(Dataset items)

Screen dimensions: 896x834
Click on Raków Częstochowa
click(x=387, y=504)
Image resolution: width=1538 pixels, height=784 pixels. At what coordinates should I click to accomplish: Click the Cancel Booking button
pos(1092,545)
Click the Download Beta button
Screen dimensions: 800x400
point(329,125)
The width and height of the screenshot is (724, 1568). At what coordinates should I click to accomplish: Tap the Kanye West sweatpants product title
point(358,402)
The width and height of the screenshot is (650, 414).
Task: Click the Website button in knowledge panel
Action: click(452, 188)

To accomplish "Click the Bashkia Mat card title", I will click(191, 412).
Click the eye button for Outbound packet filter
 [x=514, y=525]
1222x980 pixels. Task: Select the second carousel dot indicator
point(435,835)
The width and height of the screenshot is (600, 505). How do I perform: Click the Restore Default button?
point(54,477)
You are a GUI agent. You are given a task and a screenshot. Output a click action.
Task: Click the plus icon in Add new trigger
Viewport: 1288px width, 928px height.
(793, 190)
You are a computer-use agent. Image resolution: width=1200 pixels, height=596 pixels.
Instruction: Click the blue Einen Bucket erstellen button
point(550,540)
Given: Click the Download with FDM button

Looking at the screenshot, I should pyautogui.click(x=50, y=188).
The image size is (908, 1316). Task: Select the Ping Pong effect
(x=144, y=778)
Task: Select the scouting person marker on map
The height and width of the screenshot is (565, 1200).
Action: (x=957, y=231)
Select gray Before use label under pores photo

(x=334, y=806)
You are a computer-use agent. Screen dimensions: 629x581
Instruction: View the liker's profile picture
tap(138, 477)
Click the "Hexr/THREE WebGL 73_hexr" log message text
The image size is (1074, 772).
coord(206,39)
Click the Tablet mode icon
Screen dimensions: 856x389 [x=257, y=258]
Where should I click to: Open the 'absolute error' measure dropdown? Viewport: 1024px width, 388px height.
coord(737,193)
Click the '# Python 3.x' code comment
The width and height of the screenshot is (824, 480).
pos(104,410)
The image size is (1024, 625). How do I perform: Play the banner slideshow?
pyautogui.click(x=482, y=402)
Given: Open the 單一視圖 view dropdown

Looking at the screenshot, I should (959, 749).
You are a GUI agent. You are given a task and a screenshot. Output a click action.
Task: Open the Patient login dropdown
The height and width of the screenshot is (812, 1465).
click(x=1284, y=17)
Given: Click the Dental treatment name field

» **What you should do**:
Send back each record exactly, and include them all.

» **Exercise result**:
Screen dimensions: 896x834
Click on Raków Częstochowa
click(x=387, y=504)
Image resolution: width=1538 pixels, height=784 pixels. At what coordinates should I click to accomplish: Click the Cancel Booking button
pos(1092,545)
Click the Download Beta button
Screen dimensions: 800x400
point(329,125)
The width and height of the screenshot is (724, 1568). At what coordinates should I click to accomplish: Tap the Kanye West sweatpants product title
point(358,402)
The width and height of the screenshot is (650, 414).
Task: Click the Website button in knowledge panel
Action: click(452, 188)

To accomplish "Click the Bashkia Mat card title", I will click(191, 412).
Click the eye button for Outbound packet filter
 [x=514, y=525]
1222x980 pixels. Task: Select the second carousel dot indicator
point(435,835)
The width and height of the screenshot is (600, 505). How do I perform: Click the Restore Default button?
point(54,477)
You are a GUI agent. You are given a task and a screenshot. Output a click action.
Task: Click the plus icon in Add new trigger
Viewport: 1288px width, 928px height.
(793, 190)
You are a computer-use agent. Image resolution: width=1200 pixels, height=596 pixels.
Instruction: Click the blue Einen Bucket erstellen button
point(550,540)
Given: Click the Download with FDM button

Looking at the screenshot, I should pyautogui.click(x=50, y=188).
The image size is (908, 1316). Task: Select the Ping Pong effect
(x=144, y=778)
Task: Select the scouting person marker on map
The height and width of the screenshot is (565, 1200).
Action: (x=957, y=231)
Select gray Before use label under pores photo

(x=334, y=806)
You are a computer-use agent. Screen dimensions: 629x581
Instruction: View the liker's profile picture
tap(138, 477)
Click the "Hexr/THREE WebGL 73_hexr" log message text
The image size is (1074, 772).
coord(206,39)
Click the Tablet mode icon
Screen dimensions: 856x389 [x=257, y=258]
Where should I click to: Open the 'absolute error' measure dropdown? Viewport: 1024px width, 388px height.
coord(737,193)
Click the '# Python 3.x' code comment
The width and height of the screenshot is (824, 480).
pos(104,410)
The image size is (1024, 625). How do I perform: Play the banner slideshow?
pyautogui.click(x=482, y=402)
Given: Open the 單一視圖 view dropdown

Looking at the screenshot, I should (959, 749).
You are a GUI agent. You are given a task and a screenshot. Output a click action.
Task: Open the Patient login dropdown
The height and width of the screenshot is (812, 1465).
click(x=1284, y=17)
Given: Click the Dental treatment name field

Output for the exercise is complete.